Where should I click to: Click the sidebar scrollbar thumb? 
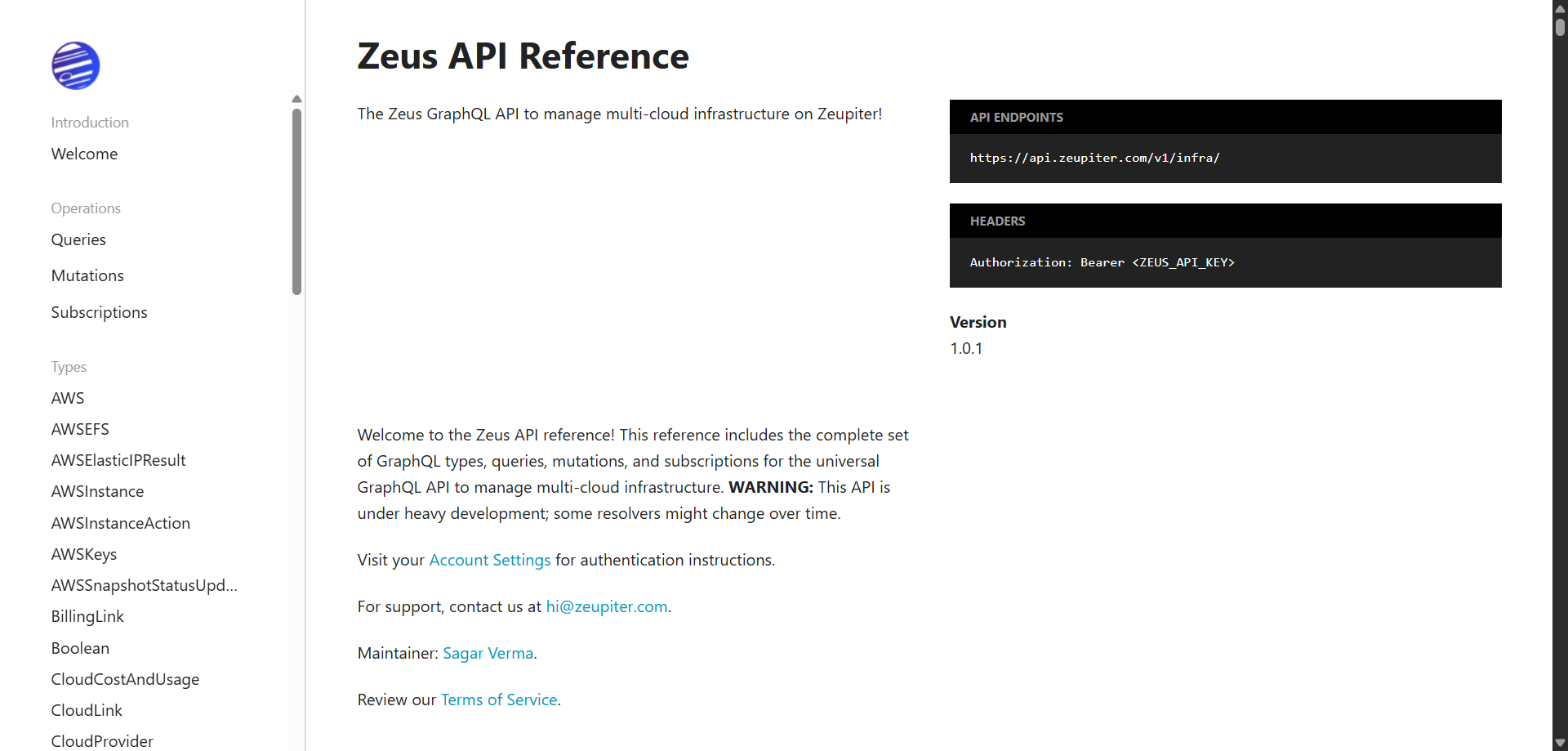click(296, 200)
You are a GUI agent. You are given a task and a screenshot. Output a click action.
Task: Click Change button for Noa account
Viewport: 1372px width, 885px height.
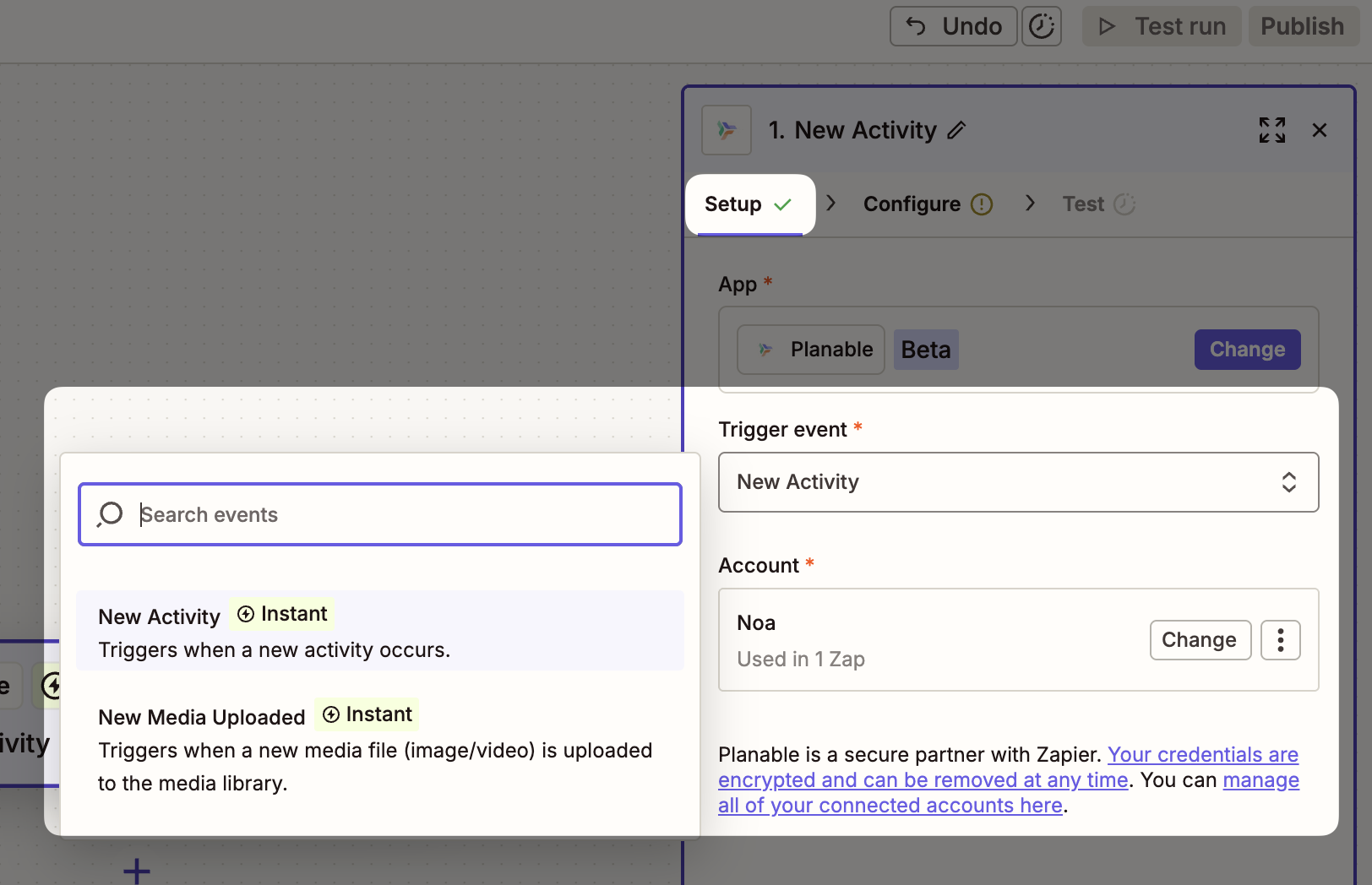[1200, 640]
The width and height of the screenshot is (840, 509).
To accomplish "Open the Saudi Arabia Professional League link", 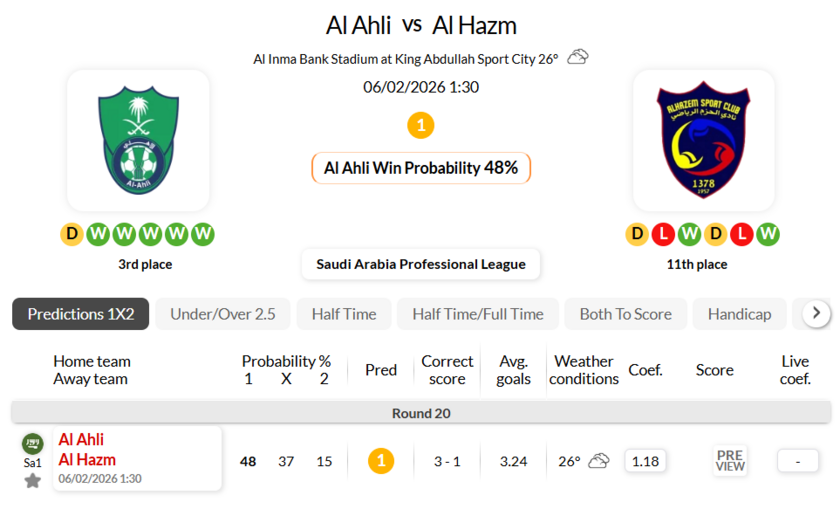I will 421,264.
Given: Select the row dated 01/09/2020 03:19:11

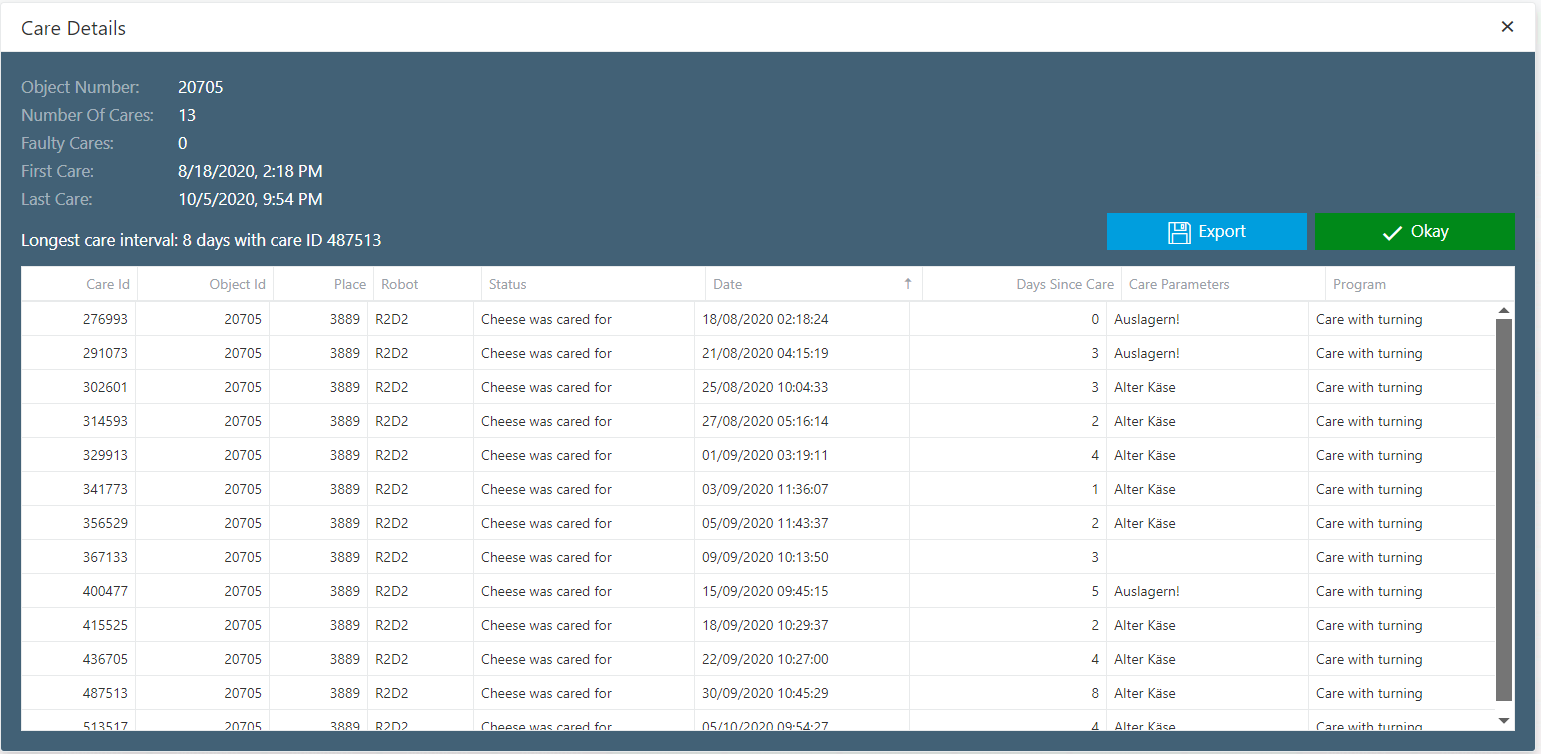Looking at the screenshot, I should click(765, 455).
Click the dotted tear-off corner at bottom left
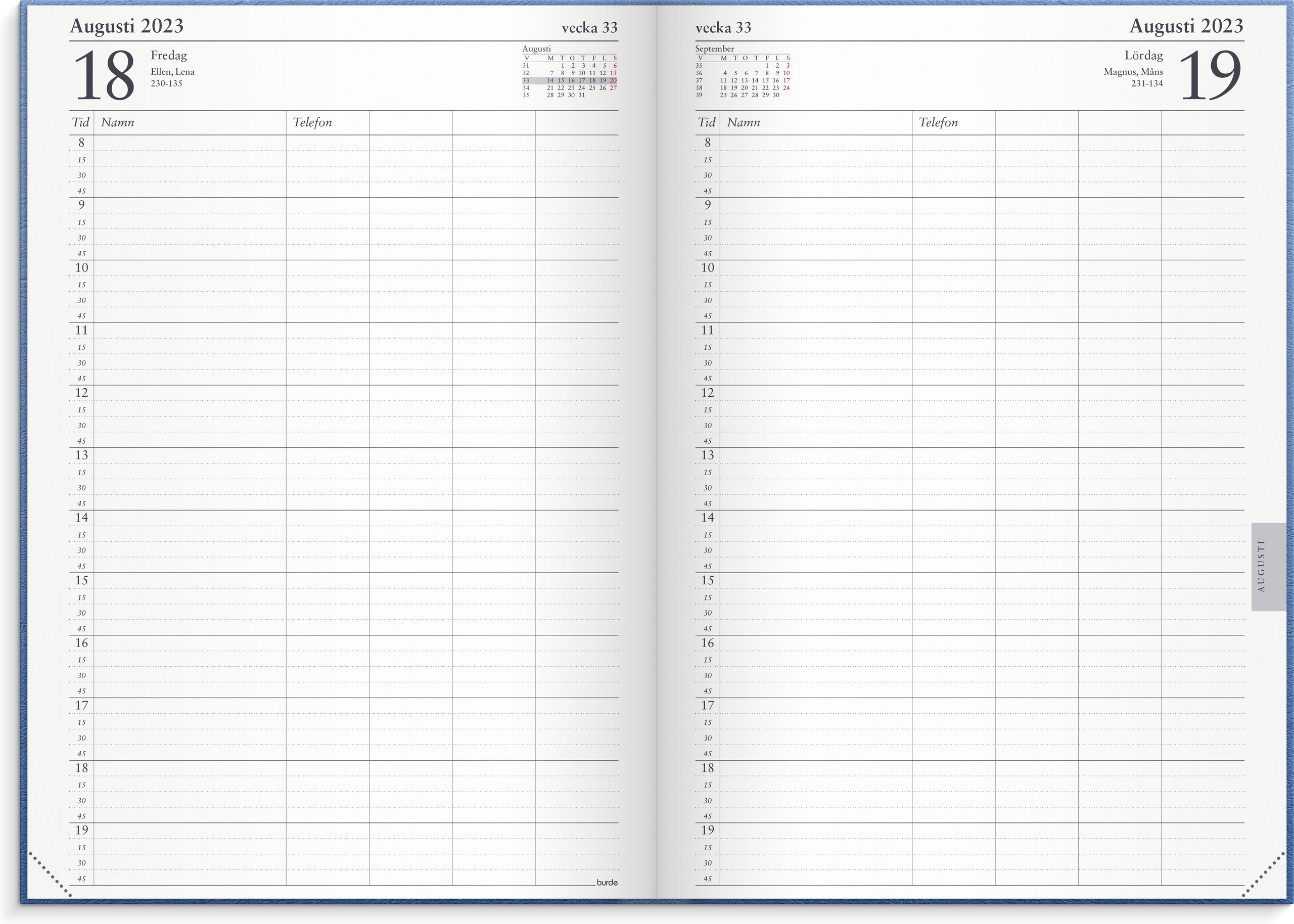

WORK REQUIRED
Please pull out each line of the material above that contains the string "height", and copy it in full.

FINAL RESULT
Viewport: 1372px width, 885px height.
The width and height of the screenshot is (840, 509).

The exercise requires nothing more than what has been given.